Es lo que sucedió en 1998. “Como siempre, hubo quienes le echaron la culpa a los brasileños por haber deforestado la alta cuenca del Paraná, que ahora absorbe menos lluvia”, me dijo aquel año el doctor Jorge Adámoli, docente en gestión ambiental de ríos y bosques de la UBA y de la Universidad Católica de Santa Fe. Hablo del quizás más fogueado en trabajos sobre el terreno.

Adámoli ha sido el primero de su profesión en subrayar que ecólogos y ecologistas son especies diferentes, y no pocas veces, enemigas. Los ecólogos son científicos juzgados por otros científicos nada piadosos. Si versean, no ganan más plata o más horario central: pierden fama, concursos, becas y becarios.
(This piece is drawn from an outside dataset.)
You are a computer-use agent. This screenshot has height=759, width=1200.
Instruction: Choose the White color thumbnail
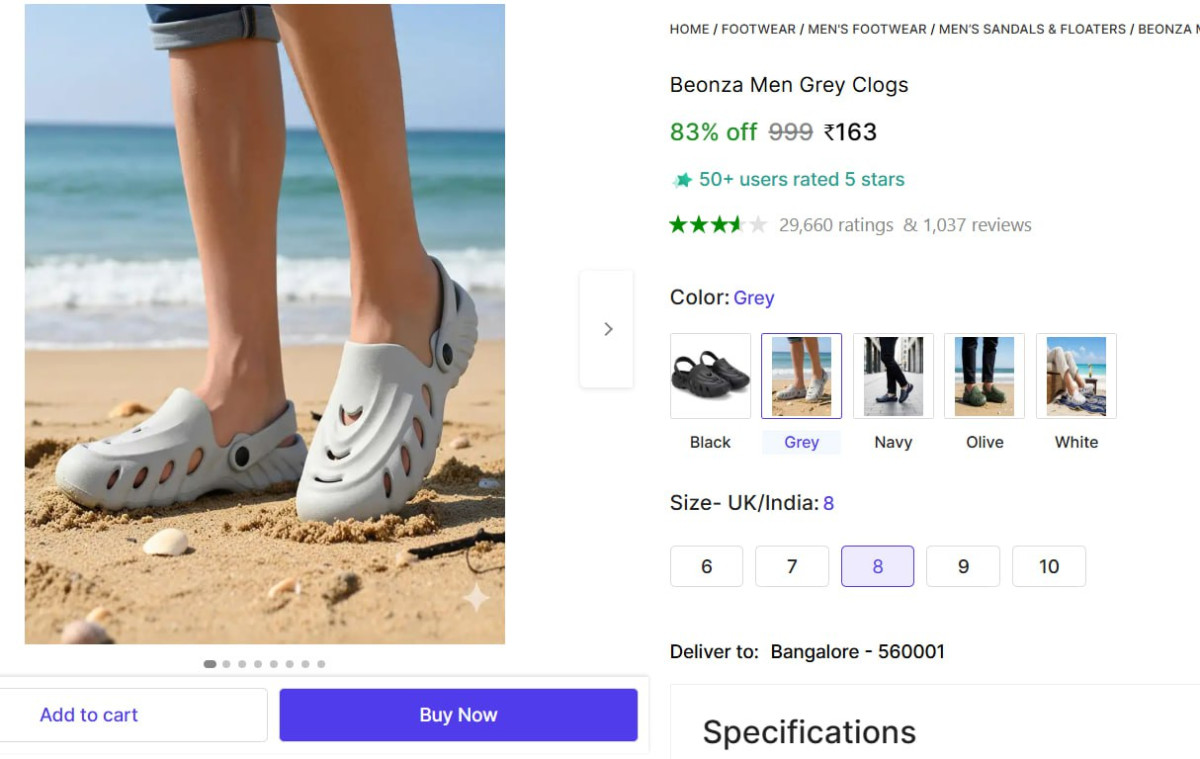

«Habida cuenta de la barbaridad que llovió en el ‘97, Arias, echarle la culpa a los brasucas es como creer que un degollado murió de una infección porque estaba sucio el cuchillo con que le cortaron la cabeza. No embromemos: murió porque lo degollaron. Eso, del mismo modo que aquí se inunda porque llueve más. Si las cosas en Argentina salieron especialmente mal es porque aquí demasiados intendentes y gobernas lotearon y dejaron edificar los cauces de inundación de los ríos de nuestra Mesopotamia».

¿Y lo de la Mata Atlántica, Jorge, ese pecado está perdonado?, le insistí.

«Mirá, Arias, la deforestación de la Mata Atlántica de Brasil no es moco de pavo, ya lo sé. En medio siglo los primos se cargaron casi enteramente la tercera masa boscosa del planeta, y nadie dijo ni ‘mu’. Pero vos sos del cincuenta y algo… ¿me equivoco? Y eso ya había sucedido antes de que vos y yo naciéramos. Y con lluvias como las del ’97 y ’98, eso es un sobreagregado menor”.